I've thrown the floor-length curtains to lay down peacefully on each sides of the window of my small room. The moon light has filled my dark room being the only source of light in my room. I liked the room I had back there more than this one. But oh well, everything has changed so I just have to cope with this small part of this big change. I have a notebook in front of me, lying in my desk. I keep playing with the pen in my hand for no reason at all. I have no idea why I'm staying here instead of sleeping, or picking up the outfit I have to wear for the first day in my new high school. The truth is that I'm not excited at all, and i'd rather spend my time thinking on what will I write in these blank letters than prepare my self for something I'm not happy about. And you know what, even if I had an idea on what to write, I couldn't still do that because I can't see a damn thing. it's just way too dark.

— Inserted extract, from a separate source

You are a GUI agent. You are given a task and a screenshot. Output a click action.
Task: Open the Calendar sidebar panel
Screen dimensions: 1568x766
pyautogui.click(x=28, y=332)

So yeah, I hope I didn't start too dramatic!
Hi, I'm Heaven Powell...no, like, my name's really like that, my parents decided to call me like this for unknown reasons to embarrass me further in these days, especially at the part when I don't know how to explain the fact that I'm named like this. Anyway I'm 16. I moved from Texas to another piece of the amazing land of the US (Indiana) because of my dad a month ago. He was left unemployed in the place we once lived, and we moved because some friend of his promised to help him find a job here. Hopefully he does, there's just too much stress in this house, my mom is worried as hell, and I just can't stand this non-helping for my dad-mood. My mom found a job as a tailor, and I have a job too, since I'm all grown up and seriously until my dad finds a job as promised, the economy of my house is trash, so I have to help. Thankfully a caffeteria accepted me. Someone has to pay the god damn bills.
Of course moving means changing lots of things, those things including my eduaction space too, a.k.a high school. It's my first day tomorrow, oh actually today, the clock just passed midnight. I'm going to be a sophomore, and want to know something, If I could wake up sick and in a near death situation, I'd gladly put my hand together, close my eyes, and thank Lord in silence with all my heart.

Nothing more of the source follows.